Я была изумлена не меньше.
– Мишенька… а ты говорил об этом Ванде?
– Да… конечно. Но, кажется, ей это было не очень интересно.
– Она никогда не показывала тебе никаких фотографий? – вспомнила я найденную записку. Миша честно наморщил лоб, вспоминая.
– Фотографии? Нет… Кажется, нет. Только наброски.
Я посмотрела на Яшку. Он пожал плечами:
– Ну чего… Значит, завтра едем к бабке. Я так думаю, что…
Что думает Яшка, я не успела узнать. Скрипнула дверь. Миша уронил книгу, неловко вскочил:
– Отец Фотий!
– Си-и-иди, – нараспев произнес низкий мужской голос. В дверь, наклонившись, вошел священник. Мы, растерявшись, остались сидеть.
Отец Фотий был совсем не стар – лет пятидесяти. Высокого роста, с широкими плечами, мощными кистями рук, видных из-под рясы. По черной курчавой бороде бежали редкие серебряные нити, у рта лежала жесткая складка. Острый взгляд черных глаз из-под мохнатых бровей обежал комнату, остановился на нас.
– Мир вам.
– Здравствуйте, – ответила я. Яшка невежливо промолчал. Отец Фотий подошел к реечному мольберту, взглянул на незаконченную работу. Подозвал Мишу к себе, негромко заговорил, показывая на доску. Миша с готовностью кивал. Несколько раз он робко пытался возразить, но бас отца Фотия рокотал уверенно, и Миша смолкал на полуслове.

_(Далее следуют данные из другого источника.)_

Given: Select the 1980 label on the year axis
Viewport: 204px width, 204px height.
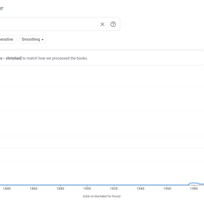Looking at the screenshot, I should 194,189.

Их разговор длился не более минуты, а затем священник шагнул к выходу. Бес вскочил, и я поняла: разговора с отцом Фотием не избежать. И лучше будет, если его поведу я.
– Отец Фотий!
Священник обернулся. Острые темные глаза смерили меня с ног до головы. Мне почему-то стало неуютно.
– Слушаю.
– Извините, ради бога… Вы ведь знакомы с Вандой?
– С Вандой? – отец Фотий нахмурился, быстро взглянул на растерявшегося Мишу, о чем-то подумал. – М-м… Та девочка, которая сюда приходила? Артистка?
– Да-да, – обрадовалась я. – Она была у вас на исповеди, верно?
– Да, была. – Отец Фотий нахмурился. – Но это было более полугода назад.
– Простите, что я спрашиваю… Я понимаю, вы не имеете права об этом говорить, но… Ванда пропала. Мы ее ищем уже десять дней. Может быть, вы… Вам что-то известно? Может…
– В милицию обращались? – перебил меня отец Фотий.
– Да, – я вспомнила Осадчего. – Но вы же знаете, как они ищут…
– Верно, верно… – задумчиво протянул отец Фотий. Мы смотрели на него во все глаза. Я машинально дергала Беса за рукав, молясь, чтобы он не открыл рта и не испортил мне налаживающегося разговора со священником. Яшка молчал, зло выдергивал рукав, но рта не открывал. Я понимала почему. При одном взгляде на сильную фигуру и на суровое, жесткое лицо отца Фотия становилось ясно – напористость и хамство здесь не пройдут. Мельком я подумала, что он похож на неистового протопопа Аввакума из Мишиной книжки, который клеймил «неподобную» иконопись, яростно отстаивая старую веру.
– Наверное, я не могу помочь, – наконец отрывисто сказал отец Фотий. – Насколько я помню, она и на исповеди не была полностью искренна. А это большой грех.
– Но, может быть, она вам рассказывала…
– Тайна исповеди не может быть разглашена. – Отец Фотий даже не повысил голоса, но я отчетливо поняла, что дальнейшие расспросы бесполезны.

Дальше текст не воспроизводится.